Permission to audio record lectures is a reasonable accommodation which enables many students with a disability to get the most from lectures, the material from which might otherwise be inaccessible to them. Reasons why a student may require the use of a recording device include: when handwriting is painful or causes discomfort due to a chronic medical condition or physical disability; when a student with a Specific Learning Disability, such as Dyslexia, is unable to listen and write at the same time. Students who require information in an audio-format should be permitted to record lectures. All students who have been granted this reasonable accommodation agree that the audio recording will be used exclusively for the purposes of private study and will not be disseminated or shared with any third party under any circumstances, please see our privacy statement for more details. If it is not possible for a student to record a particular class, the student should be informed of this well in advance so an alternative method can be arranged to ensure that the student has full access to the lecture content e.g. the lecturer provides detailed notes or a transcript of the lecture.

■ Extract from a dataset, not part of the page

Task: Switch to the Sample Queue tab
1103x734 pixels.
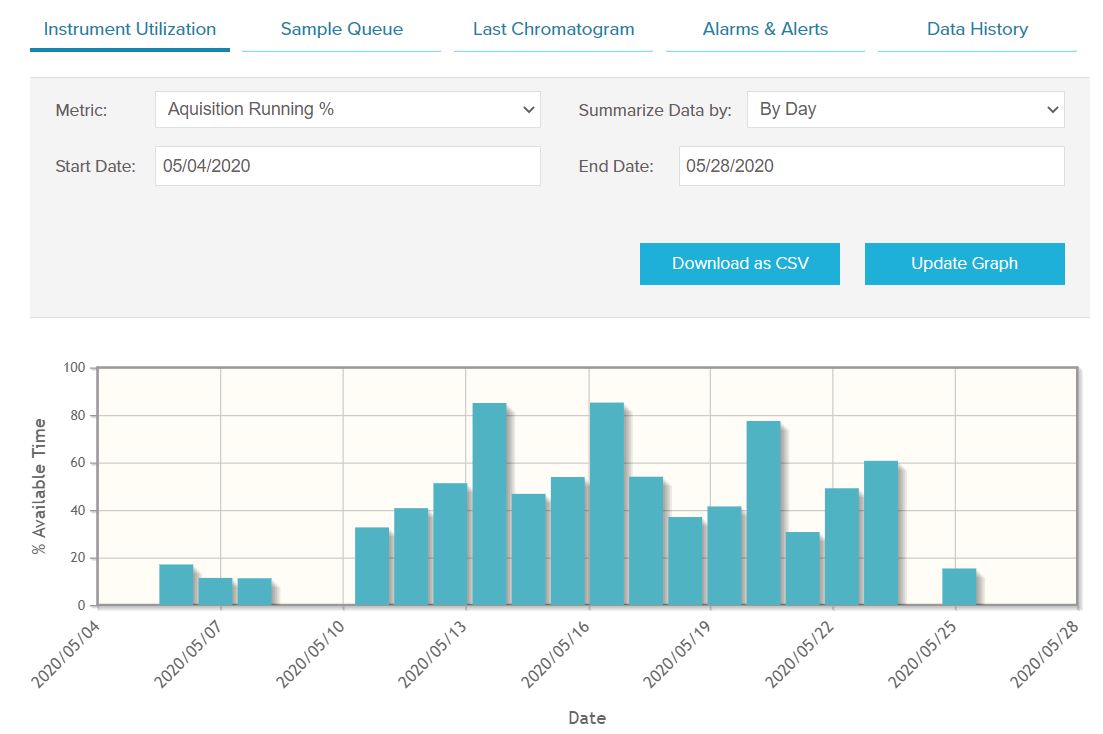Action: point(341,29)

An alternative method should be discussed by the lecturer, student and Access & Lifelong Learning. All parties should be clear on what provisions are being made well in advance of the class itself.
The effects of a visual impairment can vary widely. Academics should consult the student who will inform them of any assistance they need. These students may also require materials in Alternative Format (please see information above). When slides are used then a clear sans serif font with a minimum size 24 should be used. Slides should present text with a clear colour contrast. For general guidelines on how you can support a student who has a Visual Impairment please refer to the UCD ALL Disability Fact Sheets.
Voice recognition software may be used by a student with a physical disability or one with learning difficulty which results in challenges with written expression. This software is provided by UCD ALL for the student to use when completing assignments or other written tasks.
ALL liaises with Buildings and Services to ensure that lectures are scheduled in an accessible venue when there is a wheelchair user registered to take the module. Academic staff should ensure that all other aspects of the module take place in an accessible location. Details of field trips should be provided well in advance to allow the student to make appropriate travel arrangements. If transport is booked centrally by the lecturer or School then a wheelchair accessible bus should be booked. Staff must consider the accessibility of the field trip location.